(Data entries)
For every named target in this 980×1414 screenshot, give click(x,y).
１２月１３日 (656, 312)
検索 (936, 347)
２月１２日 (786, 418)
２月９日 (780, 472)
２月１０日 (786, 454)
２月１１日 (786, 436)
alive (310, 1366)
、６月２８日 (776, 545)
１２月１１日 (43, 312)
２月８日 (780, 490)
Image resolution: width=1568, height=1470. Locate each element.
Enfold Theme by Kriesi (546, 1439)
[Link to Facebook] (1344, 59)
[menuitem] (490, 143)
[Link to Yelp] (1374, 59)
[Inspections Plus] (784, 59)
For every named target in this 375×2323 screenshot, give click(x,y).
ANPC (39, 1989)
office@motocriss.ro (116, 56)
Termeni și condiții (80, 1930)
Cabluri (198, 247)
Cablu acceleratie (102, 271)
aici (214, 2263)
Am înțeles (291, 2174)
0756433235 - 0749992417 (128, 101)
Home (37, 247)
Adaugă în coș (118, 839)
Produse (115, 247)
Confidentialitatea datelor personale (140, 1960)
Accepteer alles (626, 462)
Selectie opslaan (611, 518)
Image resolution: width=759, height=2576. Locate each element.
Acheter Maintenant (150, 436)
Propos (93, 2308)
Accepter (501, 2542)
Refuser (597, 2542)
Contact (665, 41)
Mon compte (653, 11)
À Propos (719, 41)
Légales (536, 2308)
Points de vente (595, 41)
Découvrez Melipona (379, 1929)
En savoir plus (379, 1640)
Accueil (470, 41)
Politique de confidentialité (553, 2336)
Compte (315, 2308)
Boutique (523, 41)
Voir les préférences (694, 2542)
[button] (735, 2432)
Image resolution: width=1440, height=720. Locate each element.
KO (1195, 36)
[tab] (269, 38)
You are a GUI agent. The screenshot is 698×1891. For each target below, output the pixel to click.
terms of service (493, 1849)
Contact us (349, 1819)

#### Task objective:
Pull out each line of the data that contains the string "width", with case counting.

#### Written answer:
Image resolution: width=1568, height=1470. Locate each element.
Image resolution: width=759, height=2576. Locate each element.
Image resolution: width=1440, height=720. Locate each element.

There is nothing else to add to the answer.